Lorsque Porsche dévoile le Boxster 986 en 1996, les puristes grincent des dents. Ce roadster à moteur central, premier modèle refroidi par eau de l'histoire moderne de la marque, ose partager des composants avec la sacro-sainte 911. Pire encore, ses phares ovales – rapidement surnommés « fried eggs » par les Anglo-Saxons – provoquent des débats enflammés dans les clubs Porsche. Pourtant, près de trois décennies plus tard, c'est précisément cette première génération du Boxster qui attire les créateurs les plus visionnaires. Sa plateforme solide, son architecture équilibrée et son prix devenu accessible en font la base idéale pour des transformations qui vont du sublime au délirant, du tribut historique à l'expérimentation technique la plus radicale.
Entre les mains d'artisans belges, hollandais, américains ou slovaques, le modeste roadster de Stuttgart se métamorphose en hypercar de 625 chevaux, en réinterprétation artisanale d'un mythe des années 1950, en shooting brake anachronique ou en 911 vintage. Ces projets partagent une conviction commune : sous la carrosserie controversée du 986 se cache l'une des plateformes les plus polyvalentes jamais conçues par Porsche. Exploration de six créations qui prouvent que le génie automobile ne connaît pas de limites – surtout quand il s'agit de réinventer l'incompris.
Quand le Boxster vient défier les supercars
Dans l'atelier belge de Mecanic Import, un Boxster de 1997 a subi une transformation qui le place au rang des créations les plus extrêmes jamais réalisées sur base Porsche. L'objectif ? Créer une machine de piste ultra-légère capable d'humilier des voitures au pedigree bien plus prestigieux. Le résultat dépasse toutes les espérances avec une masse finale de 980 kilogrammes seulement, soit près de 300 kilos de moins qu'un Boxster S d'origine.

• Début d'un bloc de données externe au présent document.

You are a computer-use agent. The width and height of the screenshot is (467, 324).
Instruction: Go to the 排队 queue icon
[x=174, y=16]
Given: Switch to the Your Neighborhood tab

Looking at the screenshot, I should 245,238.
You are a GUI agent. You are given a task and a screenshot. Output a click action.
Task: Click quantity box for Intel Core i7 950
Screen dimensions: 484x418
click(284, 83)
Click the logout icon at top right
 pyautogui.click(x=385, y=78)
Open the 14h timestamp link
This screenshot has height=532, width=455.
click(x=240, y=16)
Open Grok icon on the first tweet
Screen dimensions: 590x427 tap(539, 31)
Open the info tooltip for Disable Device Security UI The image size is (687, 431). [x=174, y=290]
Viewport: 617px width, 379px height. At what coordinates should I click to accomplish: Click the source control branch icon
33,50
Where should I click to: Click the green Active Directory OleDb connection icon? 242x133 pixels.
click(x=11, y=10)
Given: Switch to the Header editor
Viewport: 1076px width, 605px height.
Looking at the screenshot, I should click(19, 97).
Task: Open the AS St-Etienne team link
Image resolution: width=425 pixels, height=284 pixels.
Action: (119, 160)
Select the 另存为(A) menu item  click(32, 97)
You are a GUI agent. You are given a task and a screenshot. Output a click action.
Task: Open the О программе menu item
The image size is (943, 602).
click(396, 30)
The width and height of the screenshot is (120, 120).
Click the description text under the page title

Cette métamorphose radicale commence par un dépouillement systématique. Chaque panneau de carrosserie d'origine est remplacé par son équivalent en Kevlar et fibre de carbone. Cette approche, empruntée aux constructeurs de prototypes de compétition, permet d'alléger considérablement la structure tout en préservant – voire en améliorant – la rigidité torsionnelle de l'ensemble. À l'intérieur, le luxe relatif du Boxster de série cède la place à l'ascétisme fonctionnel des véritables voitures de course : arceau de sécurité entièrement soudé, tableau de bord numérique, sièges baquets minimaux.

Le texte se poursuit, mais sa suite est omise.